Dynamics of transcendental Henon maps [ Back ]

19.09.17 - 22.11.17
09:00 to 11:00
Barcelona, Spain



In this course we cover the dynamics of transcendental Henon maps. A transcendental Henon map is an automorphisms of $C^2$ of the form $F(z,w)=(f(z)+aw,z)$ with $f:\C\to\C$ entire transcendental  and $a\in\R$.

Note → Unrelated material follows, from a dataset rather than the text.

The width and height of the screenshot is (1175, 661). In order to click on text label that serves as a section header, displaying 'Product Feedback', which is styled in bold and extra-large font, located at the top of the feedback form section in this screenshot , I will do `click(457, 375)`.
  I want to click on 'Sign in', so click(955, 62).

  • Lecture 1. September 19. 9h-11h.
    Different definitions of normality for holomorphic functions in $\C^2$. Basic features of holomorphic  dynamics in $\C^2$. Existence of saddle points for transcendental Henon maps. Proof of the non-emptyness of the Julia set.
  • Lecture 2. September 20. 9h-11h.
    Classification of recurrent Fatou components. We show that for any invariant recurrent Fatou component $\Omega$ there is a retraction $\rho:\Omega \rightarrow\Sigma\subset \Omega$ where  $\Sigma$ is an invariant limit manifold of rank 0, 1 or 2. If $\Sigma $ has rank 0, $\Omega$ is an attracting domain; If $\Sigma$ has rank 2, $\Omega$ is a rotation domain; if $\Sigma$ has rank 1, then it is a rotational surface. 
  • Lecture 3. October 11. 9h-11h.
    Baker domains and subharmonic trick. We construct a transcendental Henon map $F$ with an invariant Baker domain on which $F$ is conjugate to a translation. This example is highly inspired by the construction of Baker domains in one-dimensional holomorphic dynamics. 
  • Lecture 4. November 22. 9h-11h.
    Escaping and Oscillating Wandering domains. We construct an example of a transcendental Henon map with a wandering domain whose orbits converge to infinity, and of a transcendental Henon map with n oscillating orbit of wandering domains.The first example is inspired by the construction of wandering domains in one variable while the second example is costructed using Runge approximation.